Sue Monk Kidd lives near Charleston, South Carolina today and continues to write.

Her published works include:

God's Joyful Surprise: Finding Yourself Loved
All Things Are Possible
Love's Hidden Blessings: God Can Touch Your Life When You Least Expect It (1990)
When the Heart Waits: Spiritual Direction for Life's Sacred Questions (1990)
The Dance of the Dissident Daughter: A Woman's Journey from Christian Tradition to the Sacred Feminine (2002)
A Luminous Presence: One Woman's Awakening to the Inner Life

The Secret Life of Bees (2002)
The Mermaid Chair


This novel is set against the backdrop of the Civil Rights Movement in the particularly tumultuous summer of 1964. The movement for civil rights, though always important, came to a political head during this period in American history.

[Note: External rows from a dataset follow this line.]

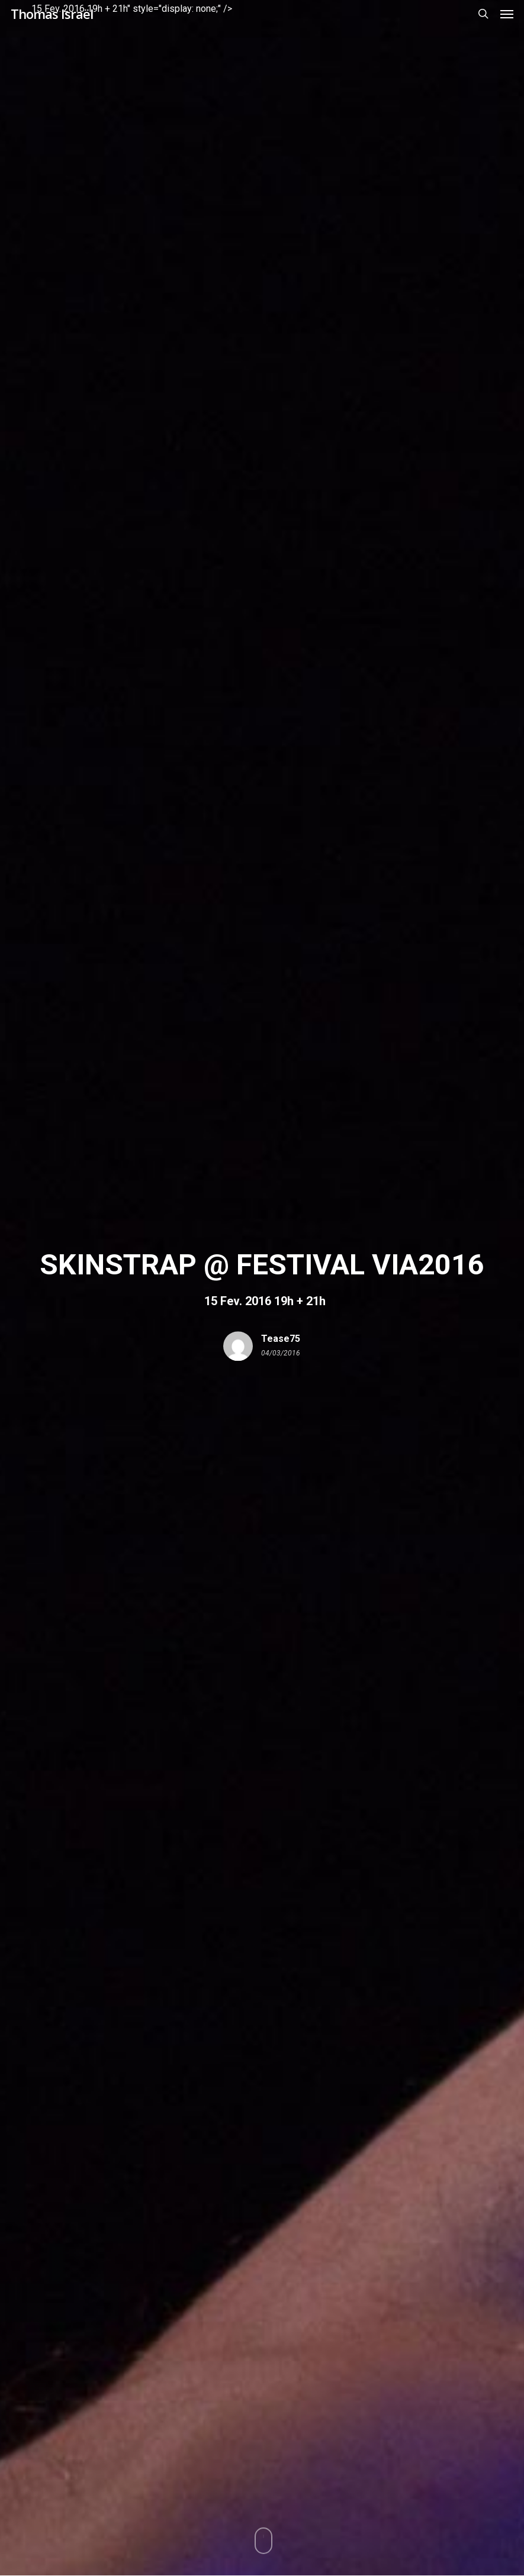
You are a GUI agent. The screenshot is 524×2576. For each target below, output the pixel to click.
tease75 (280, 1338)
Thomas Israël (52, 13)
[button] (506, 14)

At this time, the rights of minorities were called into question with regard to "equal rights" under the U.S. Constitution.

Many groups of minorities in America, especially blacks (African-Americans) believed that they had been denied the basic human rights provided for other American citizens (namely white people) under the U.S. Constitution through the terrible bonds of slavery and racism that existed for so many years during and after the formation of this country. When President John F. Kennedy was assassinated in 1963, many civil rights activists were concerned that the important work he had initiated for American minorities would not be continued in the federal government and would be lost with the end of his presidency. However, they were pleasantly surprised when upon his first address to Congress on November 27, 1963, the new President, Lyndon Baines Johnson urged for the passage of a civil rights bill that would continue the progress made under President Kennedy.

The original purpose of the congressional bill, which ultimately became law as the Civil Rights Act of 1964, was to provide protection for black men from discrimination based upon race. However at the last minute, in an attempt to kill the bill, it was expanded to protect women from discrimination as well. Under this act, the infamous "Jim Crow" laws were legally abolished and racial segregation was declared abolished.

The Civil Rights Act passed and became law, however, as illustrated in the story, many whites were angered by the Civil Rights Act and continued to treat African Americans cruelly and racial tensions continued, despite the action and progress addressed in the new laws. Racism still persists as a bold part of American society, despite political movements and social change.